We’re open-sourcing the tool we use to collect and analyze on-call data from PagerDuty. We use pd2pg to improve the on-call experience for engineers at Stripe, and we think it’ll be useful for your teams too.
PagerDuty data in Postgres
PagerDuty is an important source of data about how services behave in production and the on-call load experienced by engineers. This data has been instrumental for managing and evolving our on-call rotations: over five months, we’ve reduced on-call load for our systems team by about 75%.
We import data from the PagerDuty API into a Postgres database using pd2pg, where we can use the full power of Postgres’ SQL queries.
Here’s how you import your data:
export PAGERDUTY_SUBDOMAIN="your-company" export PAGERDUTY_API_KEY="..." export DATABASE_URL="postgres://..." bundle exec ruby pd2pg.rb
The script incrementally updates existing data, so it’s trivial to refresh your database periodically. (It also fetches historical data from your account, so you can get started with long-term analysis right away.)

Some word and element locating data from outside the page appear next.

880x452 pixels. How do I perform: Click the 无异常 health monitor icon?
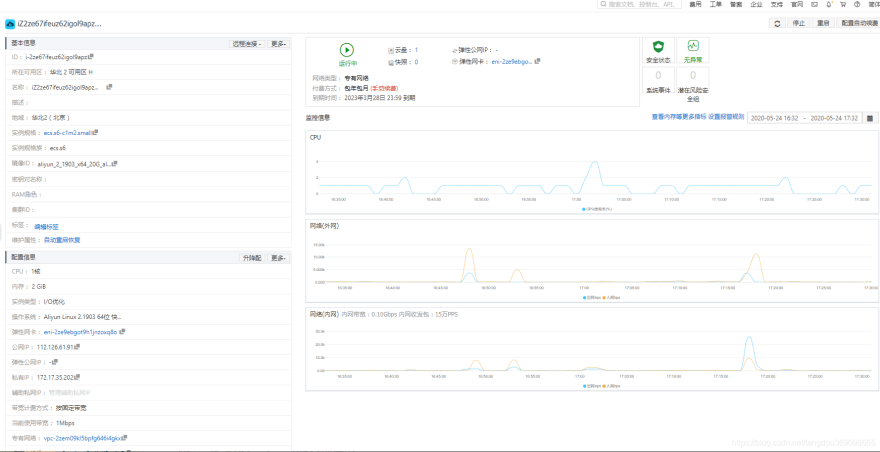693,46

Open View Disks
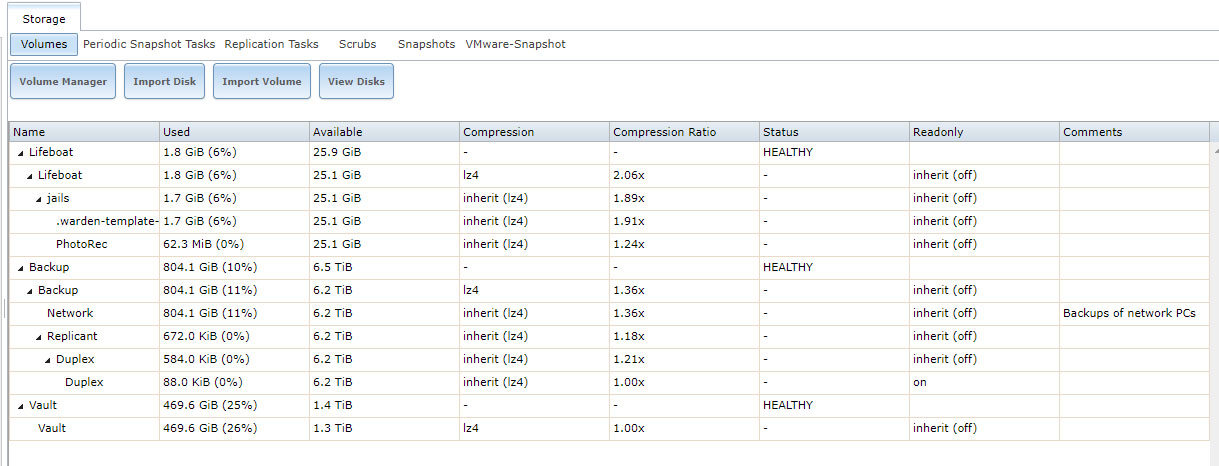tap(356, 82)
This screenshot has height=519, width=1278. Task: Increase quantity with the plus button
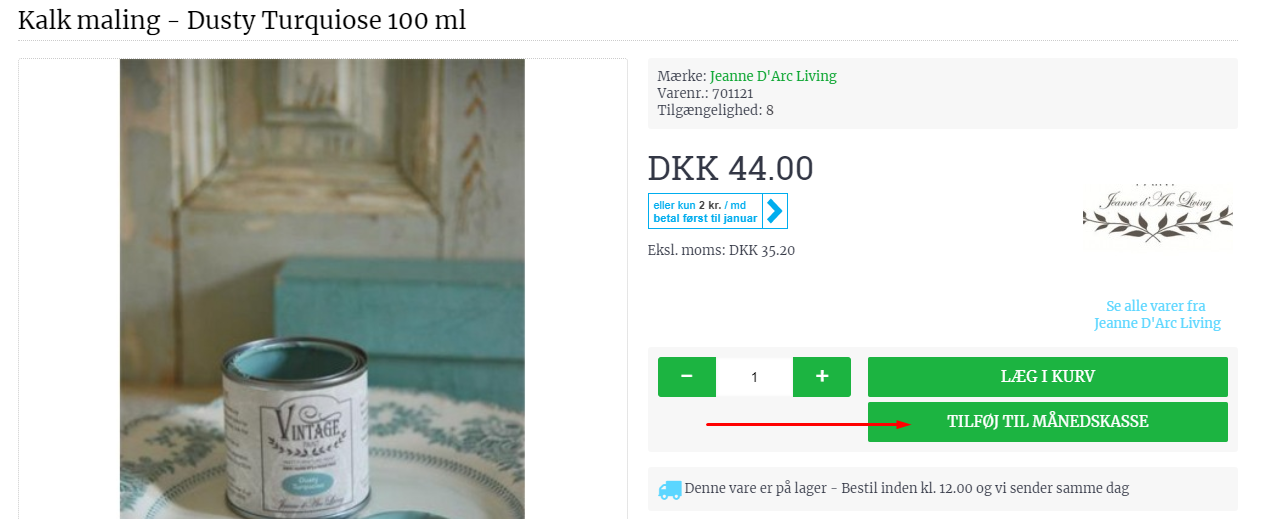coord(822,377)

Querying PagerDuty data with SQL
You can start analyzing and exploring your PagerDuty data once it’s in the database with
$DATABASE_URL \d incidents Column Type Modifiers id character varying not null incident_number integer not null created_at timestamp with time zone not null html_url character varying not null incident_key character varying service_id character varying escalation_policy_id character varying trigger_summary_subject character varying trigger_summary_description character varying trigger_type character varying not null select count(*) from incidents; count ------- 3466psql
As an example of a real query, here’s how you’d count the number of incidents per service over the past 28 days:
select services.name, count(incidents.id) from incidents, services where incidents.created_at > now() - '28 days'::interval and incidents.service_id = services.id group by services.name order by count(incidents.id) desc
How we use pd2pg at Stripe
- Weekly team report: Our sys team reviews a detailed on-call report each week. It covers all alerts sent by either a team-owned service or fielded by an engineer (which can include escalations from other team’s services). This detailed report helps us understand the types of incidents we’re seeing so we can prevent or respond to them better.

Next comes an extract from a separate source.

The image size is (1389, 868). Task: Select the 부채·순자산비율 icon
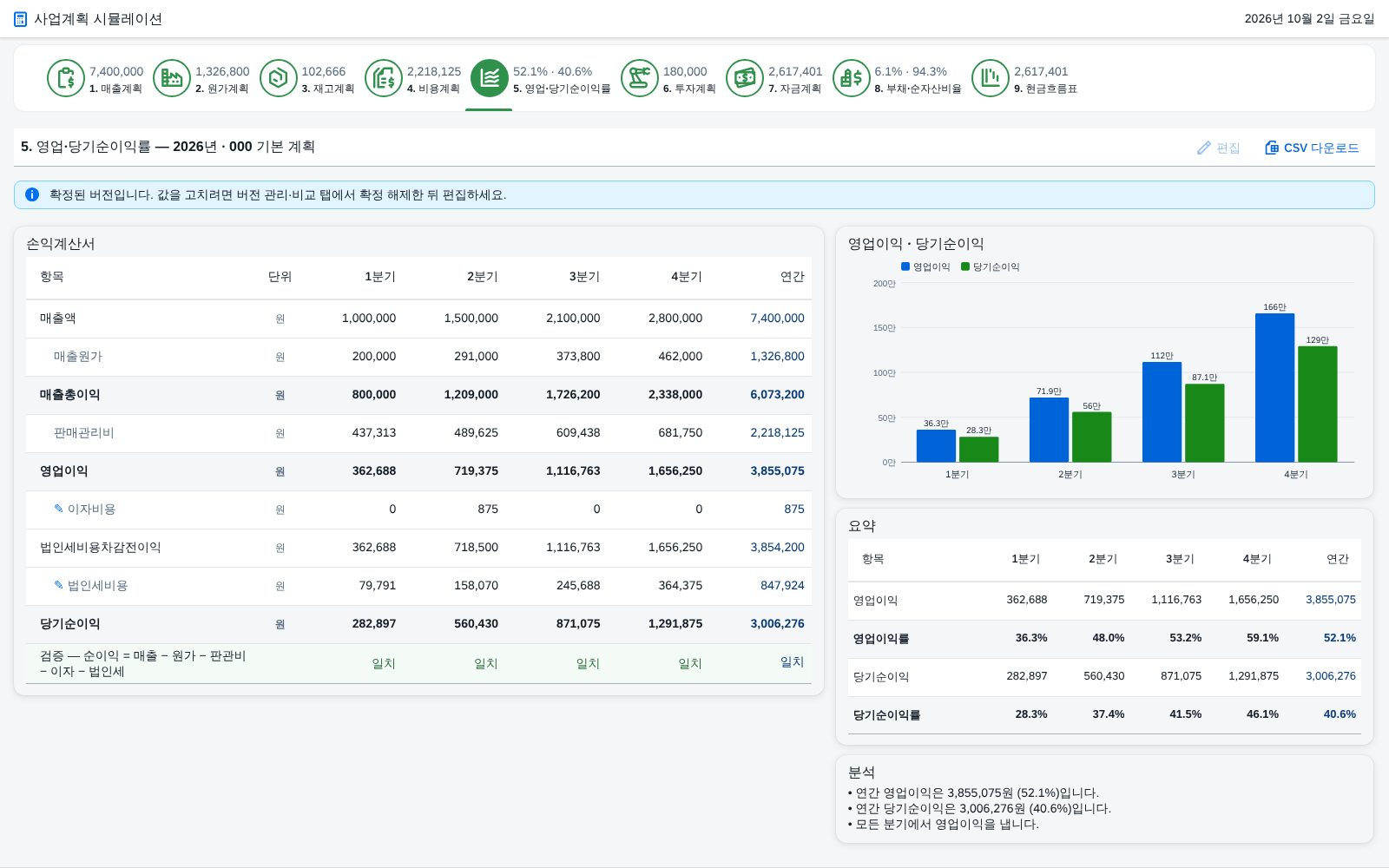click(x=851, y=78)
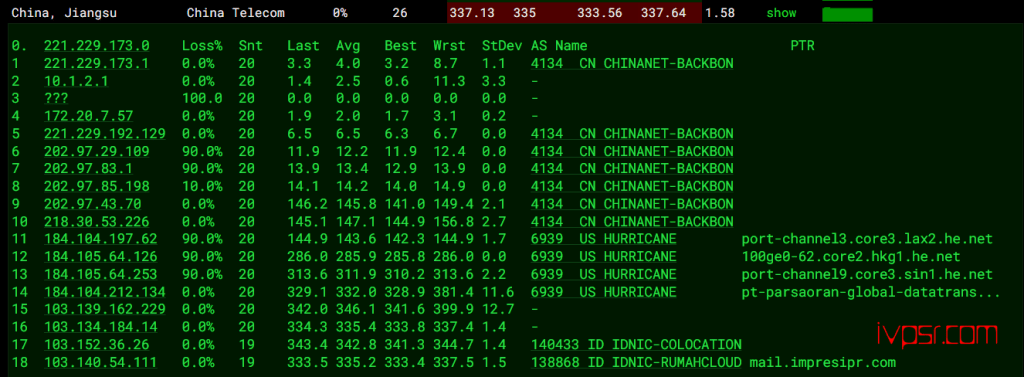The image size is (1024, 377).
Task: Click the 103.139.162.229 address link
Action: (104, 309)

- Per-service incident counts: Aggregates like per-service incident counts help give us a high-level overview. (They’re not actionable results in themselves, but do show us high-load services we should review further.)
- Interrupted hours metric: A common way to measure on-call load is counting the number of incidents over a period a time. Sometimes, this over-represents issues that cause several related alerts to fire at the same time (which aren’t actually more costly than a single alert firing). To get a more accurate view of on-call load, we calculate an "interrupted hours" metric that counts the intervals in which an engineer receives one or more pages. This metric provides pretty good insight into real on-call load by suppressing noise from issues that result in multiple pages and more heavily weighting incidents with escalations.
- On-hours vs. off-hours alerts: Pages during the work day are less costly than ones that wake an engineer up at 3am on a Sunday. So, we look at the metrics discussed above broken down by on-hours vs. off-hours incidents.
- Escalation rate analysis: Frequent or repeated escalations may indicate that either that responders aren’t able to get to a computer, or they aren’t prepared to deal with the issue. Some escalations are expected, but keeping an eye on escalation rates across services helps us keep an eye out for organizational bugs.
- Individual on-call load: Being primary on-call is a major responsibility, and high on-call load can cause burnout in engineers. To help understand on-call load at the individual level, we can perform user-specific variants of the above queries.